IQ predicts about 30% of a whole host of life outcomes (mostly related to job performance, educational attainment, earnings, etc.). That might not seem like a whole lot, but it's the best single predictor of life outcomes that exists, aside from looking at a person's parents and siblings.

But IQ itself is predicted by parental earnings and parental educational attainment (and, IIRC, mostly by the sheer volume of reading for pleasure during childhood.)

There's a chicken/egg thing here that I think is a cart/horse thing.

Education doesn't have as much effect as you might think. It seems that nutrition has a very significant effect on IQ: https://www.sciencedirect.com/science/article/pii/0191886990...
It has roughly 30% predictive power after controlling for the most obvious confounding factors (like the ones you mention).
As someone who does research in this area, broadly defined, I think you're on to something, but I also think there are some misleading things about this article (which I nevertheless think is interesting) and caveats to what you're saying.

Lots of thoughts:

1. Intelligence is a broad construct. It is by definition, and it is not the only cognitive construct. It does have a lot of utility for certain purposes though, such as in identifying pervasive neurological disease.

As others are noting, this is relevant to the article in that we tend to focus on extremes when making these kinds of comparisons, when the full spectrum is really what's important sometimes. We tend to fixate on whether someone went to some prestigious university or less prestigious university, or whether our incomes are in the upper middle class or upper class, but in the sense of outcomes, compared to all outcomes, these can be relatively minor distinctions and hard to predict.

2. There are other variables that are relevant, like conscientiousness, ruthlessness, and so forth. This is certainly true.

3. There are still other variables that have nothing to do with the individuals involved though. The elephant in the room are societal and other random factors that prevent any individual attribute from mattering as much as they could. The article starts out by dismissing prediction among females out of hand because of societal limitations, which is reasonable. But there are lots of other variables involved, random and nonrandom societal and environmental forces at play. The hidden story is that there are limits to predicting outcomes at all from the individual at hand, meaning that other variables in the environment are working.

4. Measurement of intelligence is fuzzy and imperfect as you're alluding to. It's stochastically imprecise, in the sense that giving the same test twice, or two different tests, will give you somewhat different answers. But it's also imperfect in that the thing it's measuring isn't really what we probably want to measure in an ideal case. Even if the tests were giving the same answer all the time, it wouldn't really be intelligence in the way we want to talk about intelligence.

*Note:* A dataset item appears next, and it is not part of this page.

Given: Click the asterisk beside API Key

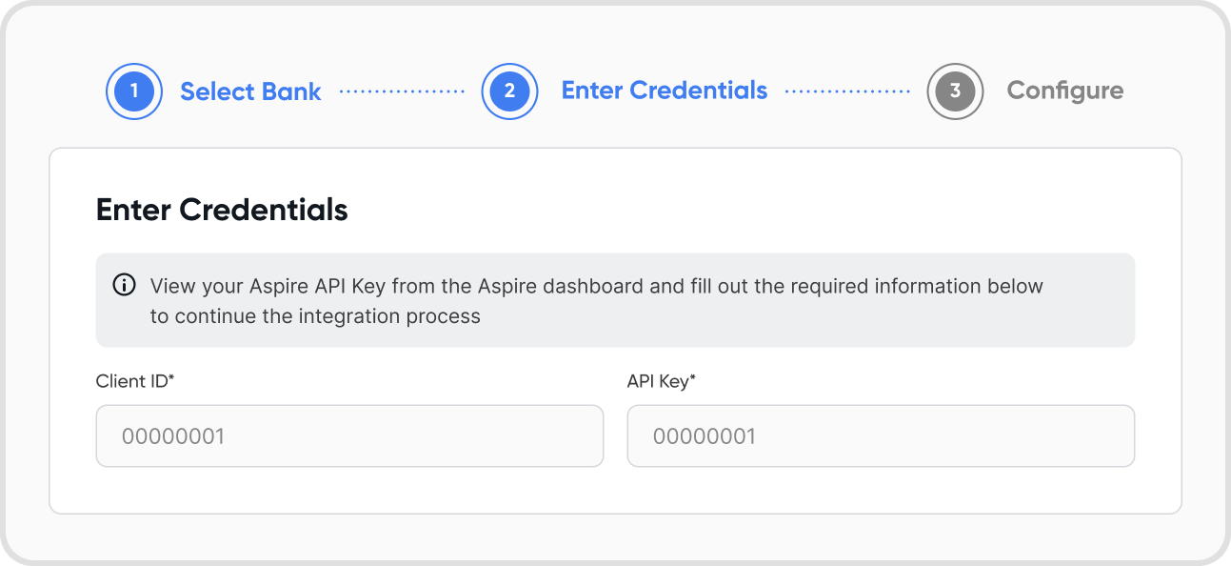Looking at the screenshot, I should pos(693,378).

5. I'm not sure that we really want cognitive functioning measures to be perfectly stable, because I don't think cognitive functioning is actually perfectly stable. It probably varies across the day, for example.

6. Physical measurements are certainly more precise. But the objects systemically are much less complex. It's easier to talk about measuring the mass of a cubic meter of oxygen than it is to talk about measuring climatological variables; something analogous is in play with things like intelligence.

Also, even physical measurements at a certain level become fuzzy and highly interdependent. Measuring mass "precisely" depends on your scale and other variables.